_EXCERPTED PASSAGE:_
>>>
MONETARY SOVEREIGNTY

Murdoch’s Wall Street Journal spouts more lies about the Federal debt, on behalf of the rich, to the detriment of the rest

The Wall Street Journal is owned by Rupert Murdoch, who supports 32 times convicted felon Donald Trump. Murdoch also owns extreme right-wing Fox News, which paid an $800 million fine for lying.

Need I say more?

Here are excerpts from an article that appeared in the WSJ. Comments are noted.

Federal Debt Is Soaring. Here’s Why Trump and Harris Aren’t Talking About It.
Story by Richard Rubin, richard.rubin@wsj.com

The U.S. isn’t fighting a war, a crisis or a recession. Yet the federal government is borrowing as if it were.

The U.S. federal government is Monetarily Sovereign. It has the unlimited ability to create U.S. dollars:

Alan Greenspan: “There is nothing to prevent the federal government from creating as much money as it wants and paying it to somebody.”

If you owned a money-printing machine and had the unlimited, legal ability to create as many $100 bills as you wanted — at no cost to you — would you ever borrow dollars? Think about it.

The government has that “money-printing machine” and the legal right to create dollars. Why on earth would the government ever borrow dollars? Answer: The U.S. government never borrows dollars. Not ever.

Ben Bernanke:The U.S. government has a technology, called a printing press (or, today, its electronic equivalent), that allows it to produce as many U.S. dollars as it wishes at essentially no cost.”

The confusion is semantic. In the private sector, the words “bills,” “notes,” and “bonds” denote debt. “Bills” are what you owe in your daily life. Corporate “notes” and “bonds” are evidence of corporate debt.

By contrast, Treasury bills, notes, and bonds have nothing to do with government borrowing. They are deposits into Treasury Security accounts. Depositors, like China, the UK, and private citizens like you, own the money in these accounts; the federal government doesn’t.

The federal government never accesses those dollars for federal spending. It creates new dollars to pay all its bills.

To pay a creditor, the federal government creates instructions in the form of checks or wires. The instructions tell the creditor’s bank to increase the balance in the creditor’s checking account by a certain amount.

At the moment the bank obeys those instructions, new dollars are created and added to the M2 money supply measure.

To pay off the so-called “debt,” the federal government merely returns the depositors’ dollars that already reside in their T-security accounts. (Think of a safe deposit box in which depositors place valuables. The bank doesn’t use those valuables and returns them upon request by the depositors.)

Returning existing dollars is not a financial burden on the government or on federal taxpayers.

The confusion is not only semantic but also arises from the fact that the total of deposits equals the total of federal deficits. This is an anachronism from when the federal government was not wholly sovereign over the dollar and tied itself to silver and gold.
<<<
_EXERCISE REQUIREMENTS:_
1) In the Monetary Sovereignty post, which words does the text say denote debt in the private sector? List all of them.
2) According to the Monetary Sovereignty post, why does the U.S. government never borrow dollars? Answer in one to three sentences.
3) Write out the part of the Monetary Sovereignty post that begins at the words "By contrast, Treasury" and stops after "all its bills.".

_STORED DATA:_
>>>
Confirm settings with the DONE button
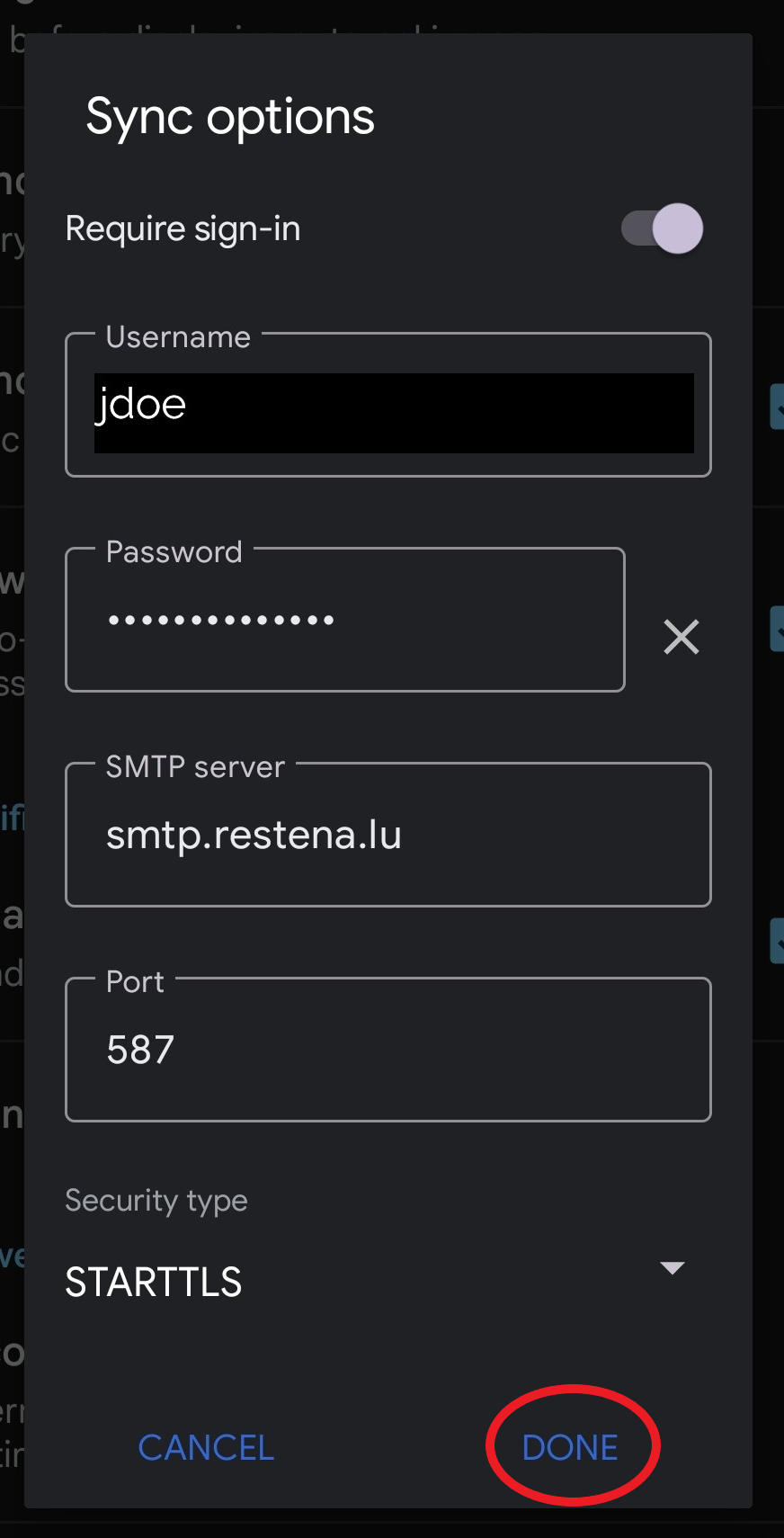 (x=570, y=1447)
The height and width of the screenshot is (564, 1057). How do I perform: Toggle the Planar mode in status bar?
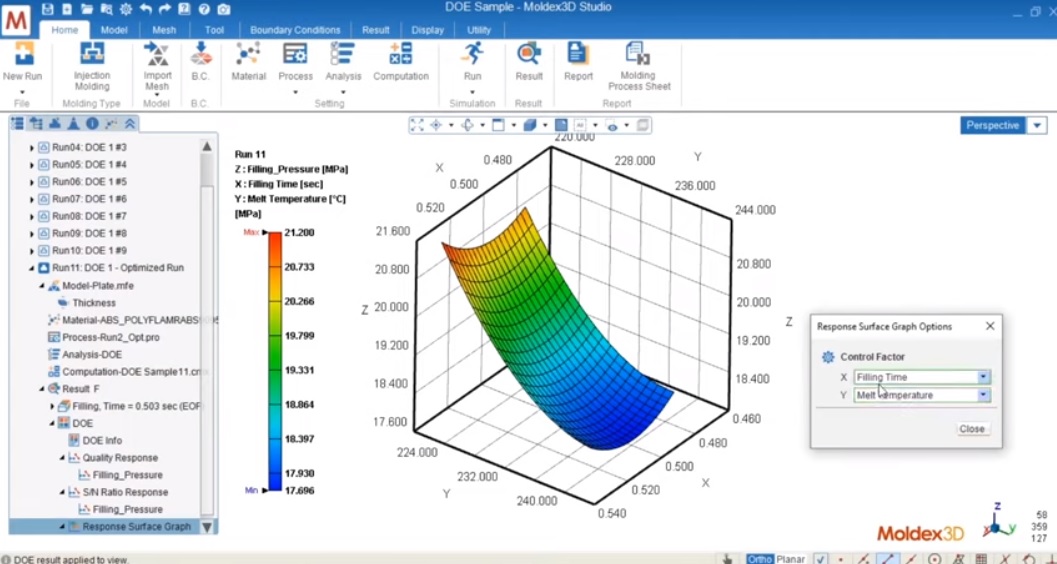[791, 559]
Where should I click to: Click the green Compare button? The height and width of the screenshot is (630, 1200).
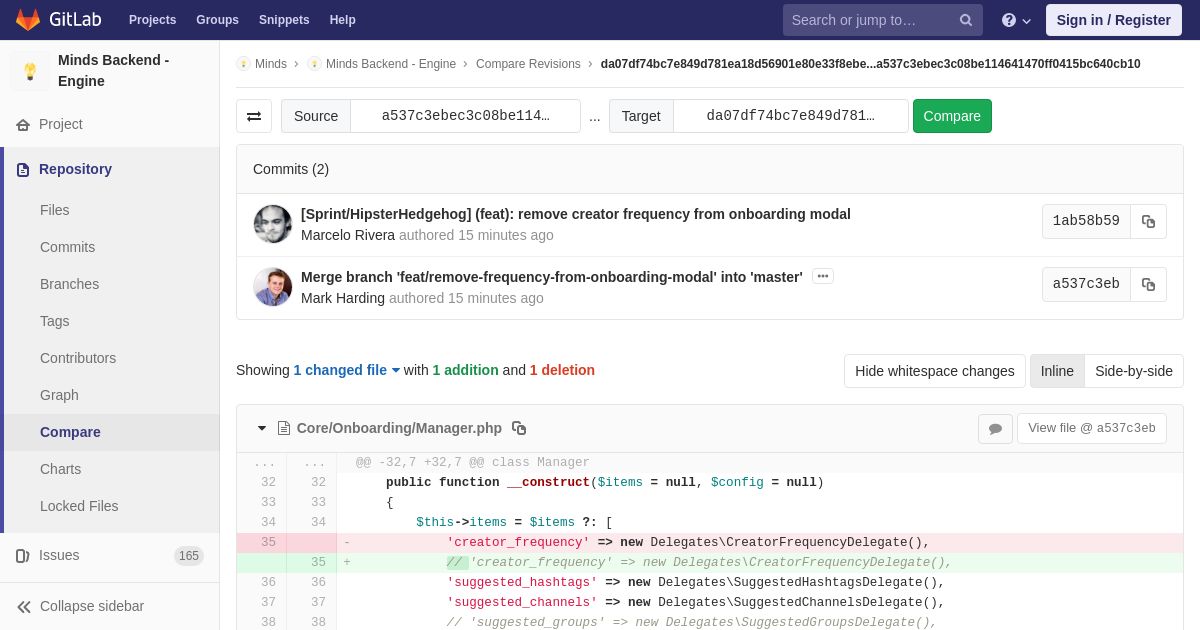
<<<
_RESPONSES FOR EACH TASK:_
1)
- Bills
- Notes
- Bonds

2) The federal government has the unlimited legal ability to create as many U.S. dollars as it wants at essentially no cost, like owning a money-printing machine. With that ability, it has no reason to borrow dollars.

3)
By contrast, Treasury bills, notes, and bonds have nothing to do with government borrowing. They are deposits into Treasury Security accounts. Depositors, like China, the UK, and private citizens like you, own the money in these accounts; the federal government doesn’t.

The federal government never accesses those dollars for federal spending. It creates new dollars to pay all its bills.